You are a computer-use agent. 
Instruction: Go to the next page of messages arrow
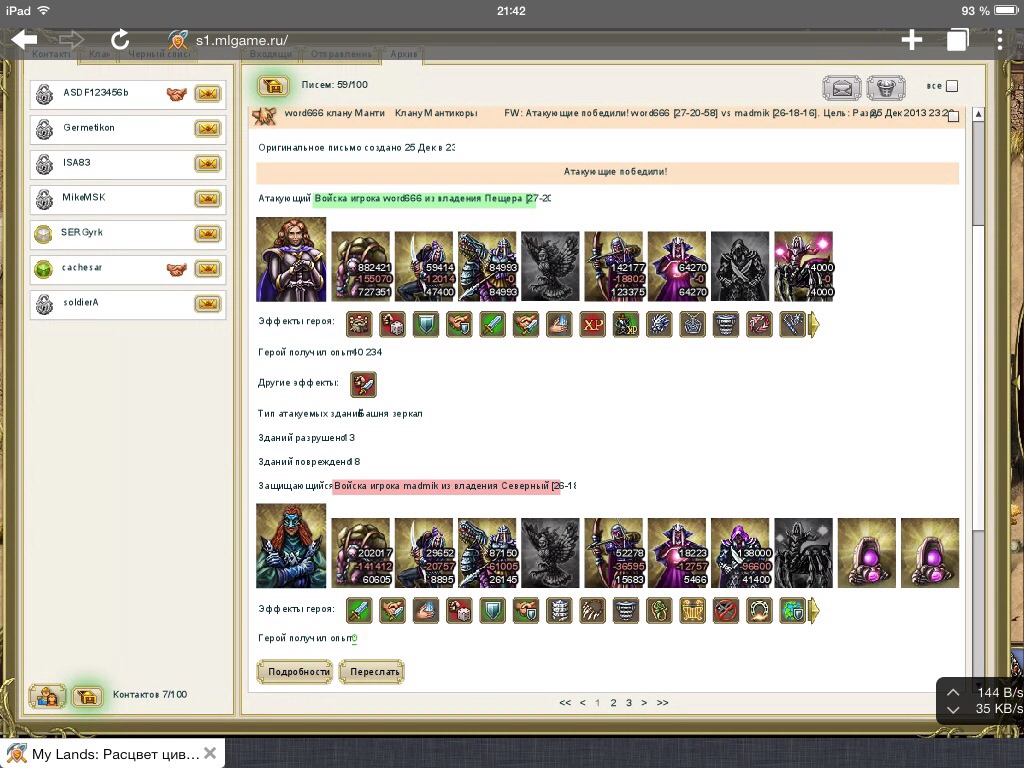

──────────

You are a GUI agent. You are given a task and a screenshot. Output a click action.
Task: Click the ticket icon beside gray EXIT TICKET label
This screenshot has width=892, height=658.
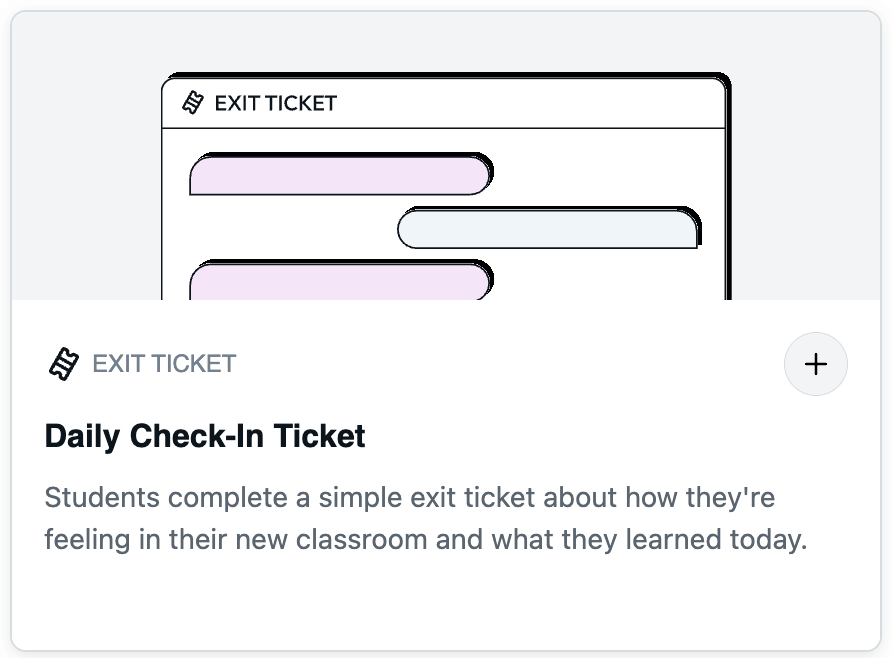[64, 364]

──────────

PROBLEM STATEMENT:
Nothing but a number is wanted here: the count of lines in the listing with the word "agent".

RESULT OF THIS TASK:
2